■ Problem requirements:
Below is a set of entries. Reproduce exactly the lines from the one containing "Sort by the Name column header" through the end, both included.
*** Opening of Task input ***
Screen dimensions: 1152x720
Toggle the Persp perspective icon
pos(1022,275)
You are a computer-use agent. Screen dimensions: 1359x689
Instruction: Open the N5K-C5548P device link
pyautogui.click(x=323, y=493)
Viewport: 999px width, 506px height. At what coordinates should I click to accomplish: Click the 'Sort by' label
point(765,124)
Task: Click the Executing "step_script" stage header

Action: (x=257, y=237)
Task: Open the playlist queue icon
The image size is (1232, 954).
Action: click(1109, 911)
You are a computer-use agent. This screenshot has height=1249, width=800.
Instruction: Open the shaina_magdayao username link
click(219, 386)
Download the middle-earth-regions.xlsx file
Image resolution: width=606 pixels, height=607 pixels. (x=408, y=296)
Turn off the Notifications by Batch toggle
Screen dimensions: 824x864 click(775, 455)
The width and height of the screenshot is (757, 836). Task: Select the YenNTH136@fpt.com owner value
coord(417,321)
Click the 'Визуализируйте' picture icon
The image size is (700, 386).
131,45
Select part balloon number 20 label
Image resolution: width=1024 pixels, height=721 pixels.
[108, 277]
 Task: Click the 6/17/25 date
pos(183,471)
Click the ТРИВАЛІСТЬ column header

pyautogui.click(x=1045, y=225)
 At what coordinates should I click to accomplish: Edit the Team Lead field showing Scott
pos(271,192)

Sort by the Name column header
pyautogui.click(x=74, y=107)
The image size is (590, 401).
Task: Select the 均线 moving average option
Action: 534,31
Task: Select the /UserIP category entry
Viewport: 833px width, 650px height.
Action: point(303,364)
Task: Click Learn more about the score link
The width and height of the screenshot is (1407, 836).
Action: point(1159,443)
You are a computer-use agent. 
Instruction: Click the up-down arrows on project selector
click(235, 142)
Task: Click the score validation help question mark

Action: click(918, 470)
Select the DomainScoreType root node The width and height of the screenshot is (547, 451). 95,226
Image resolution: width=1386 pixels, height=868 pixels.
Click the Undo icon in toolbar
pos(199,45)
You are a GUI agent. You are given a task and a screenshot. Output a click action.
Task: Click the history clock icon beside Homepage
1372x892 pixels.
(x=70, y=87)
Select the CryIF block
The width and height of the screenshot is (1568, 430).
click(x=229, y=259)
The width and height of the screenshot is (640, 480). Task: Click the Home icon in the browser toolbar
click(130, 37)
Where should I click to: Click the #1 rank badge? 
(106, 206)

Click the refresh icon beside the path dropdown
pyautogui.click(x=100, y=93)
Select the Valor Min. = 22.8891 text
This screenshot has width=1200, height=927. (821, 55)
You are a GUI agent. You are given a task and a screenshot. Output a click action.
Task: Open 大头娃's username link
*** Close of Task input ***
■ Answer to the problem:
Sort by the Name column header
pyautogui.click(x=74, y=107)
The image size is (590, 401).
Task: Select the 均线 moving average option
Action: 534,31
Task: Select the /UserIP category entry
Viewport: 833px width, 650px height.
Action: point(303,364)
Task: Click Learn more about the score link
The width and height of the screenshot is (1407, 836).
Action: point(1159,443)
You are a computer-use agent. 
Instruction: Click the up-down arrows on project selector
click(235, 142)
Task: Click the score validation help question mark

Action: click(918, 470)
Select the DomainScoreType root node The width and height of the screenshot is (547, 451). 95,226
Image resolution: width=1386 pixels, height=868 pixels.
Click the Undo icon in toolbar
pos(199,45)
You are a GUI agent. You are given a task and a screenshot. Output a click action.
Task: Click the history clock icon beside Homepage
1372x892 pixels.
(x=70, y=87)
Select the CryIF block
The width and height of the screenshot is (1568, 430).
click(x=229, y=259)
The width and height of the screenshot is (640, 480). Task: Click the Home icon in the browser toolbar
click(130, 37)
Where should I click to: Click the #1 rank badge? 
(106, 206)

Click the refresh icon beside the path dropdown
pyautogui.click(x=100, y=93)
Select the Valor Min. = 22.8891 text
This screenshot has width=1200, height=927. (821, 55)
You are a GUI agent. You are given a task and a screenshot. Output a click action.
Task: Open 大头娃's username link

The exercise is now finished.